Правда, тогда она была бы совершенно иной.

А так я узнаю, что сначала эти земли принадлежали Александру Меншикову, который начал возводить здесь дворец "Монкураж". Правда, возвести не успел: кончилось время Петра – кончилось время царского денщика. При Анне Иоанновне, которая обожала охоту, сюда специально привозили зайцев, оленей и кабанов, чтобы императрица могла в них стрелять. Такие у нее были неприхотливые вкусы. Впрочем, данный обычай продержался аж до генеральных секретарей. Потом это все постепенно приходило в упадок, разрушалось, подергивалось забвением, поскольку летняя резиденция императоров разместилась в Царском селе, и лишь при Николае I, который подарил это поместье Александре Федоровне, жене, оно приобрело нынешний вид.

Аля не умолкает ни на секунду. Она показывает мне Готическую капеллу, внешне слегка похожую на знаменитый Парижский собор, дворец "Коттедж", напоминающий, если честно, строения нынешних "новых русских", Хрустальную колонну, сияющую молочной голубизной, далее – здание Караулки со львами, Фермерский дворец, Адмиральский дом… Голос ее так и звенит.
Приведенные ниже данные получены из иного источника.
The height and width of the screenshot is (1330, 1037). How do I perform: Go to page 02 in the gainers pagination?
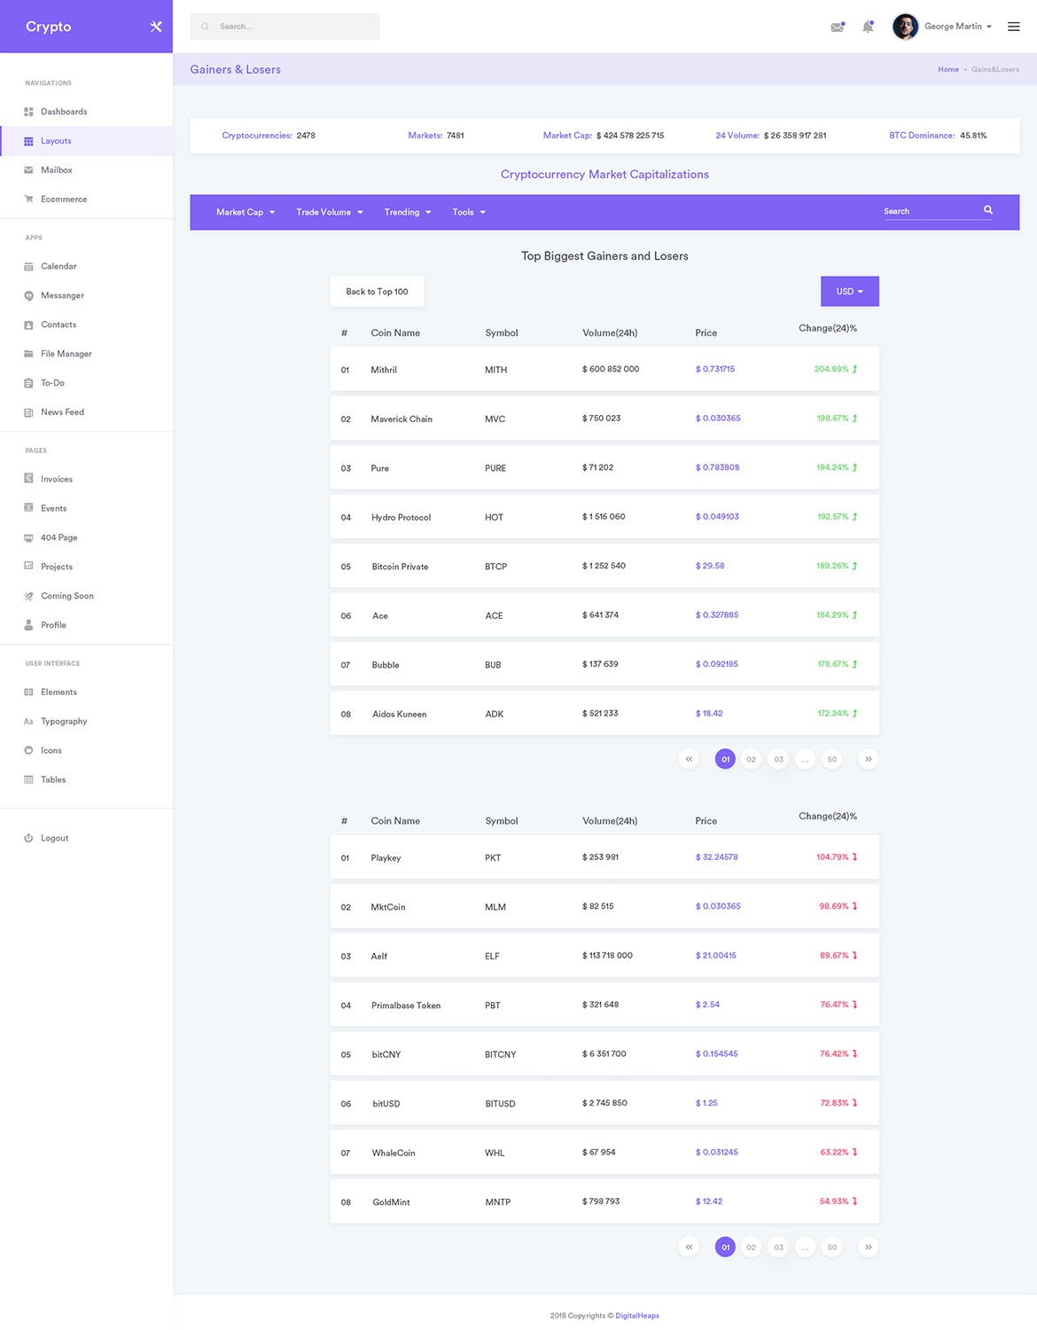tap(751, 759)
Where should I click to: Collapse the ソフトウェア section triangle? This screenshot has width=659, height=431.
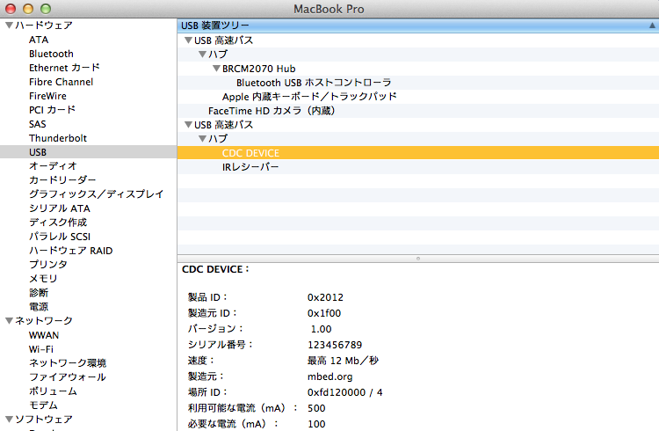tap(9, 420)
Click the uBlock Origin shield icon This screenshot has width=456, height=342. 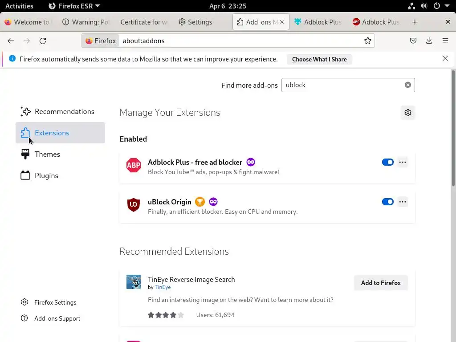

Мы гуляем по жухлому потрескивающему золоту опавшей листвы, парк прозрачен, стволы деревьев черны, солнце светит откуда-то со стороны, и мне кажется, что все это – декорации, вылепленные из снов. Они существуют только пока Аля о них рассказывает. А если придти сюда без нее, без мистического проводника, без провидицы, без экскурсовода по сновидениям, то обнаружишь лишь тлен, нагромождения кирпича, пустоту, блеклое эхо прошлого, едва-едва проступающего из небытия.

В заключение Аля обнаруживает старушку, разложившую на лотке вязаные варежки и шарфы. Тут уж я сделать ничего не могу. Если Аля видит где-то старушку, продающую хоть глиняные свистульки, хоть тапочки, хоть сельдерей, она это у нее немедленно покупает.

– Знаешь, которые ходят по вагонам метро, я им никогда не подам. Они, по-моему, зарабатывают больше меня. А тут, гляди, – какие варежки, шарф!..

Она колеблется только между парой из синей шерсти, отороченных по запястью яркой красной каймой, или, напротив, парой из красной шерсти, где кайма имеет, соответственно, синий цвет.

В конце концов, берет и те, и другие.

А потом еще – шарф, где смешным домотканым крестиком вышиты куры и петухи.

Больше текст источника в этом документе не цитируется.